▶ Texte fourni
..............................
# au temps pour moi [autant pour moi]



## Welshie

Ehh...euhm...qu'est-ce que ça veut dire en anglais? 

Autant pour moi est surement = "it's the same for me?"

Au temps pour moi...je ne sais pas..je suis fichu :\


----------



## Agnès E.

It means: sorry, I made a mistake and I acknoledge I made it. It is a very polite way to admit your mistakes.


----------



## DearPrudence

I wonder if we could translate 'au temps pour moi' into *'my mistake'*?


----------



## timpeac

DearPrudence said:
			
		

> I wonder if we could translate 'au temps pour moi' into *'my mistake'*?



Sounds fine to me


----------



## kertek

> I wonder if we could translate 'au temps pour moi' into *'my mistake'*?


Sounds good to me. And Americans say "My bad."


----------



## charcholle

writing it 'autant pour moi' is a very common mistake most French people do... The correct is actually 'au temps pour moi', which refers to an orchestra conductor. It means 'my mistake!'


----------



## the-quality-man-4

"My bad" is a way  of admitting a mistake, and apologizing for that.
..............................
▶ Lignes fournies
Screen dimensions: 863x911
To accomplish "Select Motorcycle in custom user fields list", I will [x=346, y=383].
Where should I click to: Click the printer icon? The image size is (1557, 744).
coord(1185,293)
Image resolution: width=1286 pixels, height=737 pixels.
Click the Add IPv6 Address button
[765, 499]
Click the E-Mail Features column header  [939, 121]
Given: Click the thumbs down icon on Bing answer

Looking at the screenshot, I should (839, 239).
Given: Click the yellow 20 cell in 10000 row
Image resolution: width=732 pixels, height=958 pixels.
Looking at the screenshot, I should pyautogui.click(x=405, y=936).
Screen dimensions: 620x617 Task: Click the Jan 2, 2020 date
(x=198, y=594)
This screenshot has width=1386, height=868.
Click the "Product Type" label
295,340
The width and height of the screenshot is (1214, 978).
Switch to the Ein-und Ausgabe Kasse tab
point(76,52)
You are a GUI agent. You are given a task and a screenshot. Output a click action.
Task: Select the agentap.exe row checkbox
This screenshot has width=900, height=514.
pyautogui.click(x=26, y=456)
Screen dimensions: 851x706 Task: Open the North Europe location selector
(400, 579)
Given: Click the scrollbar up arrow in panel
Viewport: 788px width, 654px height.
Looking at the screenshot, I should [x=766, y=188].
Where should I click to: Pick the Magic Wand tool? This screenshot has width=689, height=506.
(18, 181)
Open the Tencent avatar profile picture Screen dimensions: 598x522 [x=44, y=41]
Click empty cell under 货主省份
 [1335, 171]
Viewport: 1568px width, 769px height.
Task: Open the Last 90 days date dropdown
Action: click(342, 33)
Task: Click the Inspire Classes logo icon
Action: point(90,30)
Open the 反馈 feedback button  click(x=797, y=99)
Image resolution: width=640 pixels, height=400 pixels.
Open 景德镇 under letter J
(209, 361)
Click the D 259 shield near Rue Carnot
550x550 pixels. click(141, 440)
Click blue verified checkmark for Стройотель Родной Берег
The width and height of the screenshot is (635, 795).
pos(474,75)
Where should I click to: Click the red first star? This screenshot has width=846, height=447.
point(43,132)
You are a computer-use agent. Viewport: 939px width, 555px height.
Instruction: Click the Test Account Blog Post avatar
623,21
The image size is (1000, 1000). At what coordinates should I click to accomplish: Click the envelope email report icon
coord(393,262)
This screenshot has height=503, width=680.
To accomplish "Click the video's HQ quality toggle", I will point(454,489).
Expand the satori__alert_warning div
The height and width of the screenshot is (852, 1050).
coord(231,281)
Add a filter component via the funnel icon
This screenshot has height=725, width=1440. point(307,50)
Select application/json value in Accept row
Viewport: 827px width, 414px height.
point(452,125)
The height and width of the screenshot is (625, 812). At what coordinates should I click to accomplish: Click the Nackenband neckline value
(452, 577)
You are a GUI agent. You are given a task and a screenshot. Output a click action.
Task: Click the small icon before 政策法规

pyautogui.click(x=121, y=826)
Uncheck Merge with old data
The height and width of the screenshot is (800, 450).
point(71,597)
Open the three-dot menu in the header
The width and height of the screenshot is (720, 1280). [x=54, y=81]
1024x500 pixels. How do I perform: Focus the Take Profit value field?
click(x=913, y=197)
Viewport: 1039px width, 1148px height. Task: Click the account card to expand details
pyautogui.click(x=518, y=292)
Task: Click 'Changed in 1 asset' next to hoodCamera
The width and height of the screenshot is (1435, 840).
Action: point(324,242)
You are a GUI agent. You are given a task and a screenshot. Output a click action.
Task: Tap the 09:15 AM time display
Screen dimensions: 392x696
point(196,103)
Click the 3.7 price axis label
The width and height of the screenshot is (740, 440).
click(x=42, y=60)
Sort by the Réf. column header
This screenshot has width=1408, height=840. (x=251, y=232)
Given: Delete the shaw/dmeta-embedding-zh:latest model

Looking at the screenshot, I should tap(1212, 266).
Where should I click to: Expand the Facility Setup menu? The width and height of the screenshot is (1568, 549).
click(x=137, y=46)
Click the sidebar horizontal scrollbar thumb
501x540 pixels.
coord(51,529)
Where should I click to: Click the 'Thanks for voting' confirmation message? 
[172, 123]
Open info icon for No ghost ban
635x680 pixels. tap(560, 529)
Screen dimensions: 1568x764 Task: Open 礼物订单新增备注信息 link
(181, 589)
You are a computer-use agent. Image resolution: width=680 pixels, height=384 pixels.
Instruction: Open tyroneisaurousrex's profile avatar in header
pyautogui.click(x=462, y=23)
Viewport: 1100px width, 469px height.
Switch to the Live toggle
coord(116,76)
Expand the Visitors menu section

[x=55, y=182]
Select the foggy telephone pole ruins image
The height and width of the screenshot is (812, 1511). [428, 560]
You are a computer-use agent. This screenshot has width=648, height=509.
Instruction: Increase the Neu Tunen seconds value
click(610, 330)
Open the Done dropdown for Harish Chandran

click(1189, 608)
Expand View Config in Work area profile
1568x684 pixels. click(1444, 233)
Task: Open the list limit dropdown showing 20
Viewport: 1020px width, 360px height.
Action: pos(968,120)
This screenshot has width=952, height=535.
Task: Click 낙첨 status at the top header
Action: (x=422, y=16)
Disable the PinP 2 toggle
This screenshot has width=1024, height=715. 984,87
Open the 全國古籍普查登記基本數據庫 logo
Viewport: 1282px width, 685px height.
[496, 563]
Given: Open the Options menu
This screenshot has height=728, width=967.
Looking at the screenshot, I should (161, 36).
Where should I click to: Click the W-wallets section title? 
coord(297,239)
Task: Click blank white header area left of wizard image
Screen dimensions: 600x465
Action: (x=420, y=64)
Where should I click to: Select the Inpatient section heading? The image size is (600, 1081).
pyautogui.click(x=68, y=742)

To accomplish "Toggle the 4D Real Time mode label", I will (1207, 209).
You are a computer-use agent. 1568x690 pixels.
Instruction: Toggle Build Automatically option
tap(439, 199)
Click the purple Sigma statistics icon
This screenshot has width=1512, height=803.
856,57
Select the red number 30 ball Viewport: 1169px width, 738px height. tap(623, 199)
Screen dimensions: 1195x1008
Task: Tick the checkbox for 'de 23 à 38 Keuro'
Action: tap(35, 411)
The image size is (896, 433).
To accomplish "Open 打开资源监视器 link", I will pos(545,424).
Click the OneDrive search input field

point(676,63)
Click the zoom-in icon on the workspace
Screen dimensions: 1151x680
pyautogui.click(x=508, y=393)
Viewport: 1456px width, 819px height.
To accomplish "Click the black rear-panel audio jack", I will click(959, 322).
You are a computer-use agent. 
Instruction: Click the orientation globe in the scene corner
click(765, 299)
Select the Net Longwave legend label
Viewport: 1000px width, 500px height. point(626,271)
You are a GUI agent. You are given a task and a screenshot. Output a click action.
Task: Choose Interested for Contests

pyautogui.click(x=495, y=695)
..............................
▶ Consigne 1
Restituez tel quel le passage du fil de discussion sur « au temps pour moi » qui commence à « Ehh...euhm...qu'est-ce que ça » et se termine à « admit your mistakes. ».
▶ Consigne 2
Répondez aux questions suivantes d'après le fil de discussion sur « au temps pour moi ».
(a) Selon Agnès E., quelle sorte de manière d'admettre ses erreurs cette expression constitue-t-elle ?
(b) D'après kertek, quelle formule les Américains emploient-ils ?
(c) Selon charcholle, à quoi la graphie « au temps pour moi » fait-elle référence ?

▶ Corrigé 1
Ehh...euhm...qu'est-ce que ça veut dire en anglais? 

Autant pour moi est surement = "it's the same for me?"

Au temps pour moi...je ne sais pas..je suis fichu :\


----------



## Agnès E.

It means: sorry, I made a mistake and I acknoledge I made it. It is a very polite way to admit your mistakes.

▶ Corrigé 2
(a) Une manière très polie d'admettre ses erreurs (« a very polite way to admit your mistakes »).
(b) « My bad. »
(c) À un chef d'orchestre.